Krishna's voice dropped like dusk.

"Sorry. But the fists of justice are unisex."

And then he slapped her.

Not a punch.

A clean, elegant, divine palm strike across the cheek. Because Krishna would never bring himself to hit a woman with his fist, only slap them. As slapping a woman is more appropriate than punching her.

A tooth flew.

Alvida spun, landed on her backside with a yelp.

From the trees, Garp let out a proud holler.

"HELL YEAH, JUSTICE IS UNISEX! GO KRISHNA! BEAT HER ASS!"

He clapped loudly and cheered, grinning from ear to ear.

Krishna took a step forward.

The pirates backed away.

All of them.

Their knees began to shake. One of them dropped a bottle. Another began murmuring prayers.

Krishna's eyes shimmered.

Not with light.

With presence.

Sovereign's Will.

A ripple exploded from him—soundless, but undeniable.

A pressure more immense than gravity washed over the clearing. The birds fled. The goat screamed and ran into a barrel. Several pirates collapsed to their knees, gasping.

One of them began to cry.

Alvida blinked rapidly, her pupils dilating.

"What... what is this?"

She gripped her head. "Why do I feel like I'm dreaming?"

Tears slipped down her cheeks. Not pain. Not fear. Something stranger.

Clarity.

Krishna stepped closer.

"You are not seeing a dream," he said calmly.

"You're seeing the world as it is."

She sobbed.

It wasn't a performance.

It was confession torn from a locked chest.

"What am I?" she whispered. "What have I done?"

Krishna knelt before her—not as a savior, not as a judge.

Just a witness.

"You knew," he said. "Somewhere deep down, you always knew."

And then it passed.

The ripple faded.

The pressure withdrew.

Krishna rose.

The pirates sat slumped in silence, some whispering apologies to the air.

Garp approached with slow steps.

He glanced at Alvida.

Then at Krishna.

"...You slapped her pretty hard."

Krishna gave a faint nod. "I did."

Garp scratched his beard. "Still, not bad. The whole 'justice is unisex' thing? That was gold."

He elbowed Krishna lightly. "Write that down."

"I don't write slogans."

"You should."

Garp grinned, before signaling the Marines behind him, who finally caught up to them after the fight was over, to arrest and detain the downed Alvida Pirates.

...

Back on the ship, the marines had already seen the flare of presence from afar.

Medha's voice crackled in Krishna's mind as he stepped aboard.

"That was excessive."

Sheshika's tail tapped lightly against the railing. "You showed her too much.

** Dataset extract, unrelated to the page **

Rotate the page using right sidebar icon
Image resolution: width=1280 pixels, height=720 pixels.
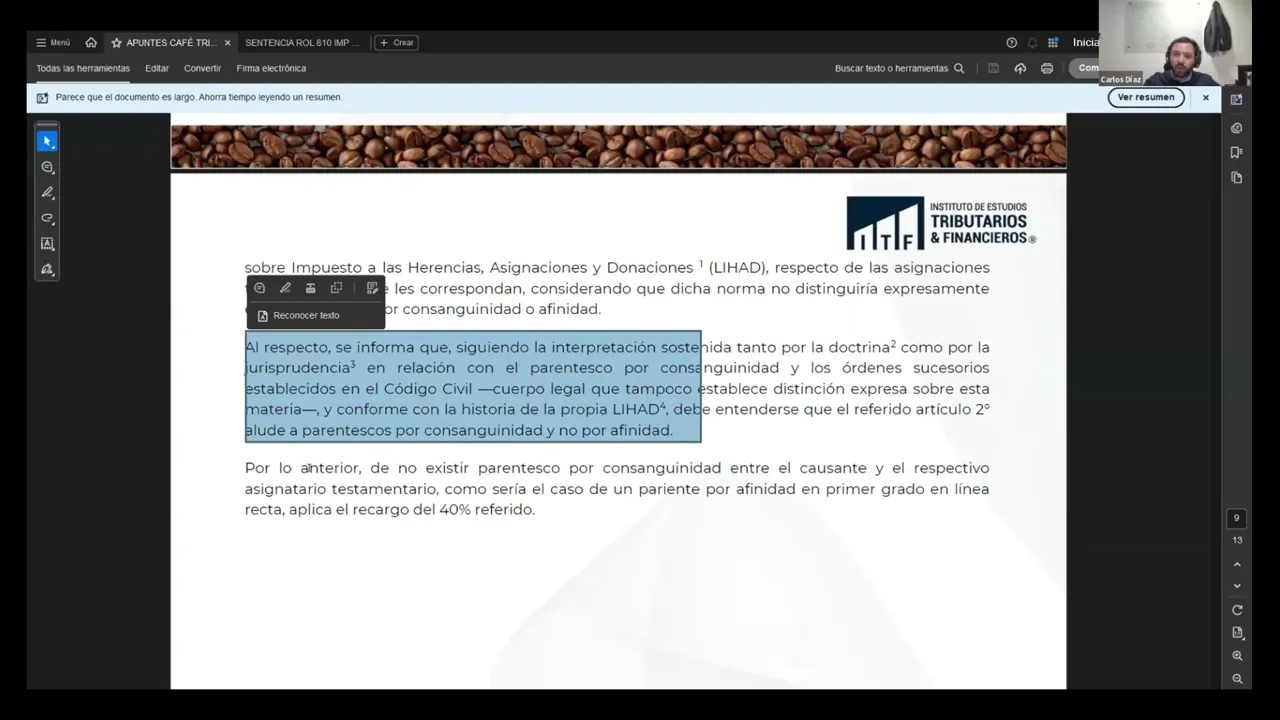[x=1237, y=609]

You forced it."

Krishna sighed as he watched the Marines shifting the Pirates into the prisons built in the Dogheaded Warship.

"I didn't want to force anything."

"But you did."

"I simply let her see."

"Through your eyes," Medha said. "That's not the same as truth."

Krishna's hand rested on the edge of the warship, knuckles white for a breath.

"Maybe not," he murmured. "But the world lied to her for too long."

...

Garp watched him quietly.

Didn't speak.

But the thought circled in his mind.

That's no Conqueror's Haki.

That's something more.

He didn't know what it was.

Didn't like that he couldn't name it.

But he respected it.

And feared it a little.

...

Krishna leaned against the mast, eyes heavy with things no one could see.

And as the ship sailed again into the horizon, the island behind them lay quiet for the first time in years.

...

The sea swelled with the memory of what had just passed.

Krishna stood at the bow, cloak rustling like whispers in a cathedral, his fingers gripping the wooden railing not from tension but stillness. A kind of anchoring. The wind kissed his face but couldn't move his eyes, which remained fixed ahead.

The island faded behind them, silent now. Not cleansed. Not saved. But quieter.

Garp hadn't spoken since they boarded. Not out of anger. Not confusion either.

It was something subtler.

Like when a man sees lightning strike and finds no words to explain why it didn't make a sound.

He stood a few paces behind Krishna now, arms folded, face in its usual scowl but lacking its usual heat.

"She changed. She's far too quiet in her cell, still crying, you know." he finally said.

Krishna didn't look back. "I know."

Garp's fingers tapped against his bicep once. "That was more than Haki."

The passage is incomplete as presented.